Vingt pétaoctets de données ADN traités en 30h, l'exploit de l'Institut Pasteur

L'un des projets de recherche de l'Institut Pasteur, baptisé "IndexThePlanet", consiste à analyser et à cartographier l’ADN de l’ensemble du monde vivant, à partir d’une base de données publique. La base de données d'étude pesant quelques 20 pétaoctets, il a fallu trouver une infrastructure dédiée.

Par Sophie HOGUIN, publié le 31 janvier 2025

Vingt pétaoctets de données ADN traités en 30h, l’exploit de l’Institut Pasteur

Quand on atteint des chiffres aussi important que 20 pétaoctets difficile de se faire une idée de ce que cela représente.
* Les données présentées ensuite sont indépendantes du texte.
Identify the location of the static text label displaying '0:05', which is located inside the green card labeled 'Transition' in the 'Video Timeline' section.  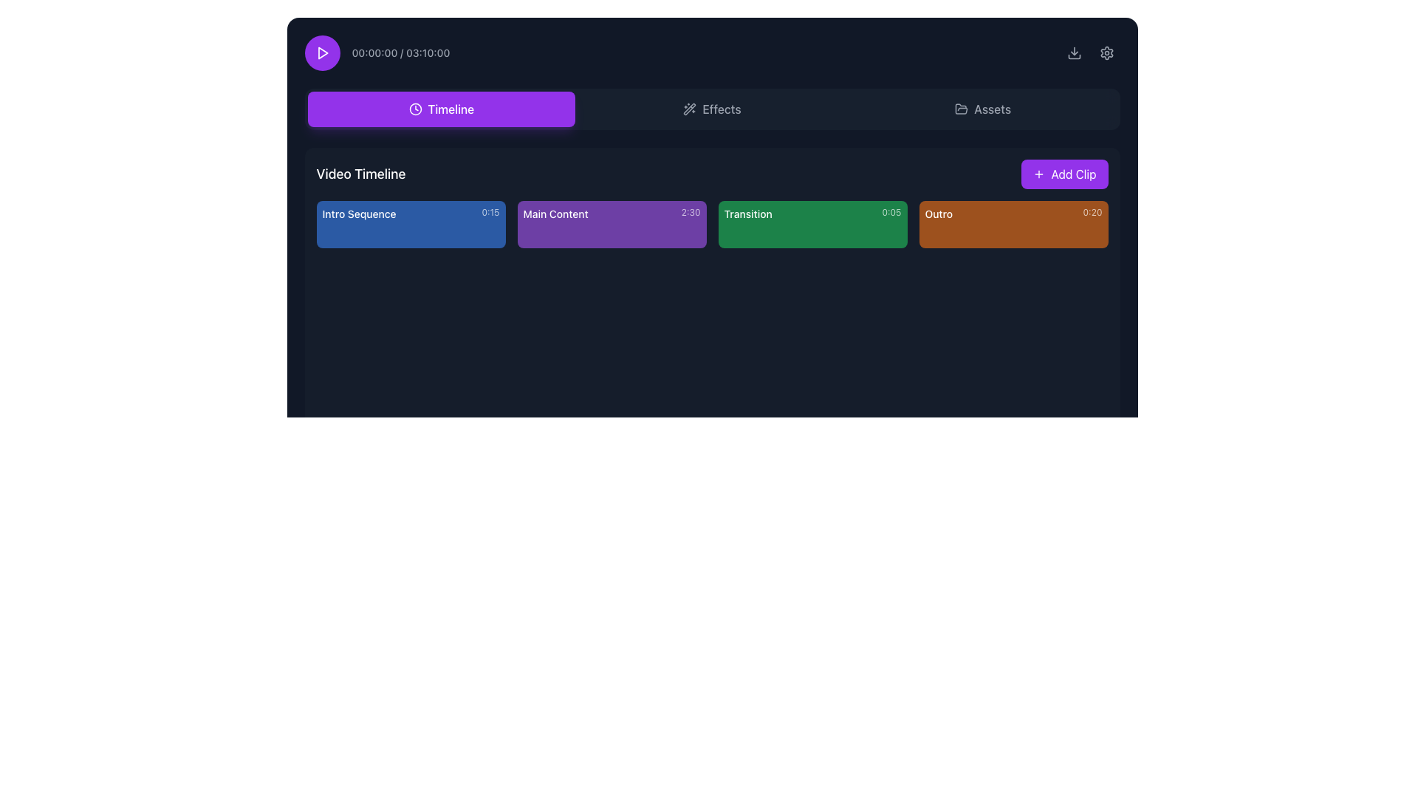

L’Institut Pasteur précise ainsi qu’à titre de comparaison, cela correspond à peu près à l’intégralité des données hébergées par YouTube pendant la première décennie du service.

Donner de la cohérence

« Pour bien comprendre l’enjeu de nos travaux, il faut considérer que cette base est une sorte d’immense bibliothèque, mais dans laquelle toutes les pages de tous les livres auraient été dispersées. L’enjeu, c’est de redonner de la cohérence à ces données en classant méthodiquement l’ensemble des fragments d’ADN pour les reconstituer à la fois à l’échelle d’un être vivant, mais également en prenant en compte son environnement », resitue Rayan Chikhi, chercheur en bio-informatique au sein de l’Institut Pasteur.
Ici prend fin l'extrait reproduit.